* Work to be completed
Copy out every line below that contains the string "logo". Match case exactly.

* Records
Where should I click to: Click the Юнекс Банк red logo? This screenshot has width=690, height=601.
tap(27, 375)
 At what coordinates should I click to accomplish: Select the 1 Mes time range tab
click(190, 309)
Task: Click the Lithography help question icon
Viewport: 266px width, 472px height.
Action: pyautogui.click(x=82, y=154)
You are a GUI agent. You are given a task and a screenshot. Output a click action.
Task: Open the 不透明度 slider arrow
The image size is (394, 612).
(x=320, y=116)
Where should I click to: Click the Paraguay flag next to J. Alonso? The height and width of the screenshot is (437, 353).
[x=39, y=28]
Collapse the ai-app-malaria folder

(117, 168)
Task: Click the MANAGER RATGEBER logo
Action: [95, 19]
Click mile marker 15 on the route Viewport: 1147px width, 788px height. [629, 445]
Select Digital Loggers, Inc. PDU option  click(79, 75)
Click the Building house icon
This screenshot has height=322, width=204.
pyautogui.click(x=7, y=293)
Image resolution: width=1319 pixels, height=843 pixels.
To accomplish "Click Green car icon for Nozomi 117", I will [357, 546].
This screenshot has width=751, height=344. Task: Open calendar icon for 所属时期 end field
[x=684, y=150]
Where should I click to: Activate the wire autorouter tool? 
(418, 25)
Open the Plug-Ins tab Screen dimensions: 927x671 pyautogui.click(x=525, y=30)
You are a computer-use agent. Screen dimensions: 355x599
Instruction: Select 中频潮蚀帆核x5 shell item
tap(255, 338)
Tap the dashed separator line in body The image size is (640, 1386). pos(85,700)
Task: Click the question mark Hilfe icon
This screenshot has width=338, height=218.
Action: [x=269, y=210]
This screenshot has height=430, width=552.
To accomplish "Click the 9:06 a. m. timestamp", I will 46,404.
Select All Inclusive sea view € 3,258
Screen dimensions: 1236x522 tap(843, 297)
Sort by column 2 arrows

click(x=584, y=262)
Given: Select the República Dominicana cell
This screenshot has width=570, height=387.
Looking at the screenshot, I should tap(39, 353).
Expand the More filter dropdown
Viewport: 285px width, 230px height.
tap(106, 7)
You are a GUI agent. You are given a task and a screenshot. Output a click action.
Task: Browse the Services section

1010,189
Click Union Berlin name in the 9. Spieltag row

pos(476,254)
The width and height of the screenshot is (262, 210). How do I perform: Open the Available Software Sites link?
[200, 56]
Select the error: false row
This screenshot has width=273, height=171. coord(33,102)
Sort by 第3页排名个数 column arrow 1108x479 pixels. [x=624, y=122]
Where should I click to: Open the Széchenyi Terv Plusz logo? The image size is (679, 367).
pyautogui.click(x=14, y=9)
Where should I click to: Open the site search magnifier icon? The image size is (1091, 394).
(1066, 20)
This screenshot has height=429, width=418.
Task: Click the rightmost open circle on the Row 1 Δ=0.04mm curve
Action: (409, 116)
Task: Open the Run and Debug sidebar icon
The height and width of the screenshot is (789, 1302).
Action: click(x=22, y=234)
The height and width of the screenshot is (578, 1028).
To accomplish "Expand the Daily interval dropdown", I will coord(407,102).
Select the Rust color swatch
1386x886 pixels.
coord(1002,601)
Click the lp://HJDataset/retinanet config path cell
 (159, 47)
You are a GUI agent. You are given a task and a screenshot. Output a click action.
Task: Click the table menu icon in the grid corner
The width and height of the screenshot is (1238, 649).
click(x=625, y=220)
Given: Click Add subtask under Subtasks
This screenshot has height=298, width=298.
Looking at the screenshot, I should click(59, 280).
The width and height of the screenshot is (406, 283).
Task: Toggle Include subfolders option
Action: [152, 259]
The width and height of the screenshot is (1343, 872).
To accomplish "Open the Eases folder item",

* Completed exercise
Where should I click to: Click the Юнекс Банк red logo? This screenshot has width=690, height=601.
Task: Click the MANAGER RATGEBER logo
Where should I click to: Open the Széchenyi Terv Plusz logo? The image size is (679, 367).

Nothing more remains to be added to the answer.